The serious business of racing
Growing up not far from the famous Daytona International Speedway, Bob Johnson always had a taste for racing. By the time he was named Daytona Beach Managing Partner, he was “seriously hooked” on the sport, after serving a number of motorsport clients. Today, as owner of Action Ex-press Racing, the serious business of racing runs in his blood.
Johnson learned the business side of racing serving clients such as NASCAR and Daytona International Speedway during his EY days. He also completed several special projects for those same clients, including consulting with racing teams that needed financial assistance. What he saw surprised him.
“Racing teams do many things extraordinarily well. Budgeting, however, is not always one of them,” he says with a grin. After retiring from the firm in 1994, Johnson went into private practice, where his reputation grew as a “go-to guy” for racing teams seeking financial advice.
Along the way, Johnson became heavily involved in managing the finances of Brumos Racing, one of the best-known teams running what’s known as Daytona Prototype cars in the GRAND-AM Rolex Sports Car Series. It was a job Johnson found both exhilarating and exasperating.
“Racers have a common goal. They want the latest, best and most expensive things they think will help them go faster. That’s not always the case. I had to say no a lot. I wasn’t extremely popular then, and I’m still not today,” he laughs.
At the end of the 2009 racing season, Brumos Racing made the strategic decision to stop operating one of its two Daytona Prototype-series cars. For Johnson, it created an opening to step up and buy the car and its team.
“We were about to lose a Daytona Prototype team with which I had been very involved. It really wasn’t that difficult a decision for me to assume ownership,” he notes. In 2010, Johnson re-launched the team under the Action Express Racing banner.
Immediately, the Action Express team began preparing for the grueling Rolex 24 at Daytona race, the first, biggest and most difficult event of the season. Johnson first had to quickly assemble a team of drivers. Then, using a leased chassis and a brand-new engine design, “we went out and actually won the race, much to everyone’s surprise, including mine,” he beams.
Johnson is quick to acknowledge that much of the credit for the win is due to the foundation built by the Brumos team (which happened to win the race in 2009). Nevertheless, other teams have been trying (unsuccessfully) for decades to win this particular race.
On your mark, get set … budget!
Similar to accounting, running a racing team takes discipline, precision and consistency, according to Johnson. “I’m not saying my background is the thing that makes us successful on the track,” he remarks. “The one thing that I do take credit for is getting us to the track and making sure we have the sponsors and the budget to get to the next race and the one after that.”

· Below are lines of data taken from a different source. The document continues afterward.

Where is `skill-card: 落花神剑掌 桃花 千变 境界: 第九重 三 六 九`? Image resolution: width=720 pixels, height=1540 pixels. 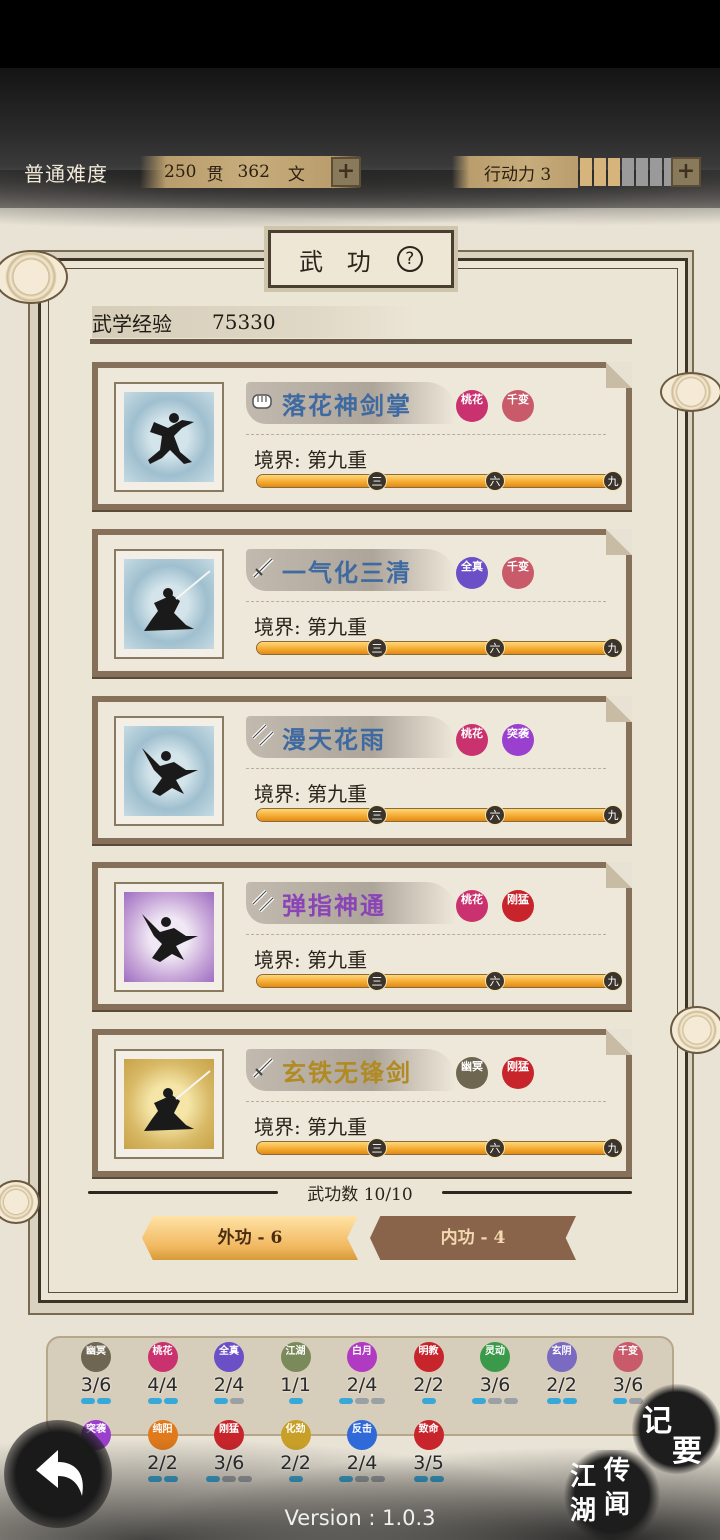
skill-card: 落花神剑掌 桃花 千变 境界: 第九重 三 六 九 is located at coordinates (362, 436).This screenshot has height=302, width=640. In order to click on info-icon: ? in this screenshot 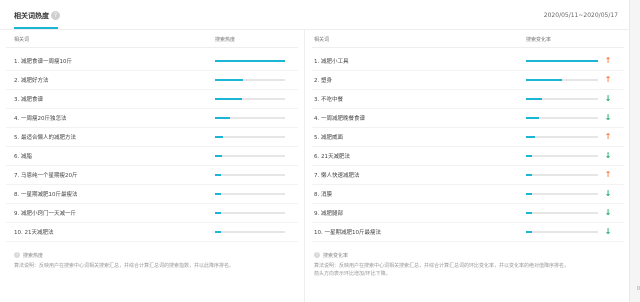, I will do `click(317, 255)`.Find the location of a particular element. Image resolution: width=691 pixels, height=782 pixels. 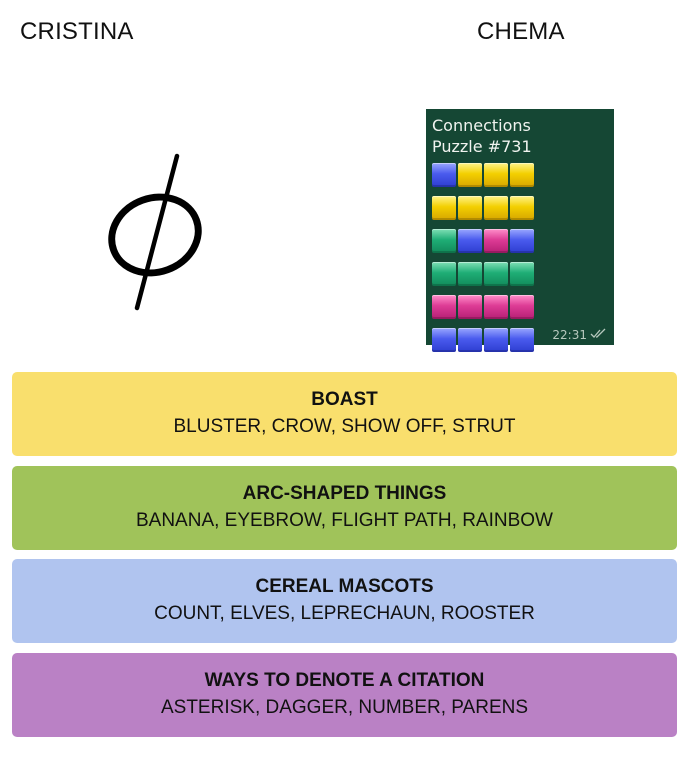

result-tile-grid is located at coordinates (523, 258).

Unfortunately, Johnson says, there are some teams that start the year but do not finish because they run out of money. “You have to be able to make payroll, pay the bills and do all the things that any business has to do.”
A strong finish
In addition to Action Express Racing, Johnson has recently launched another motoring venture, Coyote Production Management. He and racing legend Gary Nelson have joined forces to build their own line of Daytona Prototypes under their Coyote Cars brand. Johnson claims that while his cars are “top performance,” they are significantly less expensive than the competition.
“We mainly wanted to bring costs down to make it more affordable for more people to get involved in the sport,” he says.
Johnson notes that racing truly is a team sport, and he takes great pride in every member of his team (which includes his sons Keith and Kris). Johnson also takes great pride in being an EY alumnus, something he calls a “badge of honor.”
“Being an EY alum means having relationships with people over the years and around the world that you can reach out to,” says Johnson. “It’s another great, winning team.”
In the 1970s, Bob Johnson hired a recent University of Florida grad by the name of Chuck Eldridge. While Johnson continued on to become Office Managing Partner of the Daytona Beach office and eventually formed Action Express Racing, Eldridge would be named the US firm’s first National Director of Recruiting. In 1996 he left EY and is now Senior Client Partner with Korn Ferry International. The two alumni have stayed in touch for nearly 40 years and through that relationship, Korn Ferry became a major sponsor for Action Express Racing for the GRAND-AM Grand Prix of Atlanta at Road Atlanta this past April.